I would kill if I had to.

If someone was harming one of my children, for instance, I would kill him (it would almost certainly be a male) if that is what it took to stop him. Most of us would, I think. But it would take that kind of exigency for me to see myself as justified in killing another. I do not think I would kill for revenge – though what I might actually do in the most extreme grief and rage I can’t say for certain.  I know I’d want to kill someone who killed my children. But if I did kill him, I think I’d be wrong. Not because the killer I am imagining would “deserve” to live – there are people who do such terrible things that they would lose, in my mind, their claim to value or worth as individual subjects. Nonetheless, I’d be wrong to kill him because I would not have to. One kills if one has to. Otherwise, no.

I oppose the death penalty because I want a State that kills only if it has to. I have two reasons for this. The first is that, for all the problems with U.S. democracy, I feel the force of the idea that on some level the State acts, or claims to act, in the name of the citizens – which means in my name. As I do not want to kill if I don’t have to, I do not want anyone or anything to kill in my name if it does not have to. In my state, the State feels executions are legitimized by the notion that, in a different sense of the word “execute,” the State is executing the will of the people. But unnecessary killing is not my will.

So I want a state that kills only when it has to because I am a part of the State and it is the agent of the subjects it represents. I am one of the subjects of its agency. But the other reason I want a state that kills only when it has to is that I am also subject to its agency. I would not want the State to kill me, and to the degree that I am only one instance of a larger category – the category of subjects subjected to its rule – I want the category (all who are ruled by the State) to be free from unnecessary State violence.

My opposition to the death penalty developed surprisingly later than did my progressive politics in general, partly because of my non-sympathy – I do not believe it should be construed as a lack – toward some (though not all) offenders: for instance, toward those responsible for political mass murder. My opposition came about not through thinking about what the death penalty would make of them – corpses, with all that entails – but what it would make of me: a participant in optional killing. It is worth noting that the death penalty creates a whole category of people, all the executioners and technologists of execution, who become much more materially and literally killers. But my initial concern was for what my consent to executions would make me.

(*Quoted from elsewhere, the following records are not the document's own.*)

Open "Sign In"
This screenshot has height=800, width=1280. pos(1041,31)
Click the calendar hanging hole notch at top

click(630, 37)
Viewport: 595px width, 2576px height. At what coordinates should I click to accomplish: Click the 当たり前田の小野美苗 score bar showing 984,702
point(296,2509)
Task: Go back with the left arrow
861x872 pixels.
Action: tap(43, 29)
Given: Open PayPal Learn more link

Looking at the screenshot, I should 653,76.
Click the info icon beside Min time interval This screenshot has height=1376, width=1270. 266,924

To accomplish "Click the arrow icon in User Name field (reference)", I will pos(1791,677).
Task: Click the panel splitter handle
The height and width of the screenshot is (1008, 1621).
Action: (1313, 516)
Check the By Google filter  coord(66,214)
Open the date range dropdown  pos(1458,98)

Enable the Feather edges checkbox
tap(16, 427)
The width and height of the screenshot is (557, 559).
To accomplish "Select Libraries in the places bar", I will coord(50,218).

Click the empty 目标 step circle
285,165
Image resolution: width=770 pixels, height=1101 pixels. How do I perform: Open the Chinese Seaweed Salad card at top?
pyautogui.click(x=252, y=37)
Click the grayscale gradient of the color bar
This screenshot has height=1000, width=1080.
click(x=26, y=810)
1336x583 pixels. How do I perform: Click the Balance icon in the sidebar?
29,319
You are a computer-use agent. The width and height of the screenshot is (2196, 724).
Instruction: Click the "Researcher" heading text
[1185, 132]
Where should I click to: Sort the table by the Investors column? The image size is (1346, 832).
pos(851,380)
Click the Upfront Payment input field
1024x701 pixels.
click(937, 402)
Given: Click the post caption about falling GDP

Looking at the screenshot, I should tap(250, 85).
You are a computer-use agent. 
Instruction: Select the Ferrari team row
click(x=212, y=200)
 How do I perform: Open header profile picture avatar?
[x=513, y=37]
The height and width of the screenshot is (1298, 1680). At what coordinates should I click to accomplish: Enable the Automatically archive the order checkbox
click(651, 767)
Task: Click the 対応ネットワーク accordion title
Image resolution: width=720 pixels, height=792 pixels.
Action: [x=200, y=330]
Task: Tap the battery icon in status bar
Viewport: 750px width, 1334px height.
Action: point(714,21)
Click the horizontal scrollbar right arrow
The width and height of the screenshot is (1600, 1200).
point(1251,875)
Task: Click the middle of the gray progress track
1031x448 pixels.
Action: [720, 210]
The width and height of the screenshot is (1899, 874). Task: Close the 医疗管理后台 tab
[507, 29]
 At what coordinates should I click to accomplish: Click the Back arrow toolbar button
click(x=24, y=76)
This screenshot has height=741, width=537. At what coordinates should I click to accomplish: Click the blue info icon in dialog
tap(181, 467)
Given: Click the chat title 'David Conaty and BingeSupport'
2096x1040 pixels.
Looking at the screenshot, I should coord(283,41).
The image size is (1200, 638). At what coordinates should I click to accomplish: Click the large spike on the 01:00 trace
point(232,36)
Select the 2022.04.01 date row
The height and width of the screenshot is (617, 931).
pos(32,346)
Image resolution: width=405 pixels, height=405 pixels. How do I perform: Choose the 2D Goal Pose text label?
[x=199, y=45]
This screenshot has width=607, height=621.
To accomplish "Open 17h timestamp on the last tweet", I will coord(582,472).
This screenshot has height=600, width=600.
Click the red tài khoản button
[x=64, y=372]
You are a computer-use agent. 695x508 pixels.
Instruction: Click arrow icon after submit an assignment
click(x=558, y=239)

Since then, my reasoning has evolved farther. I think this results in part from the private experience of witnessing both births and deaths, as well as the public experience of participating in a vigil protesting the 1997 execution of Harold McQueen, Jr., the first execution after a hiatus of 35 years in my home state of Kentucky. But it also results from the intersection of these experiences with my reading. I have found myself provoked by Slavoj Žižek’s denigration of mere survival as trivial, and his suggestion that perhaps “we are ‘really alive’ only if we commit ourselves with an excessive intensity which puts us beyond ‘mere life’” (Welcome to the Desert of the Real 88). Having witnessed a long and losing struggle on the part of one dear to me for “mere life,” I think Žižek knew not whereof he spoke. I side instead with Tony Kushner’s character, Prior Walter, in Angels in America when (in Part 2: Perestroika V, v), confronting the angels who suggest that he “creep away to death” to avoid a coming apocalypse, he responds this way:

I want more life. I can’t help myself. I do.

I’ve lived through such terrible times, and there are people who live through much, much worse, but…. You see them living anyway. When they’re more spirit than body, more sores than skin, when they’re burned and in agony, when flies lay eggs in the corners of the eyes of their children, they live. Death usually has to take life away. I don’t know if that’s just the animal. I don’t know if it’s not braver to die. But I recognize the habit. The addiction to being alive. […] It’s so much not enough, so inadequate but…Bless me anyway. I want more life.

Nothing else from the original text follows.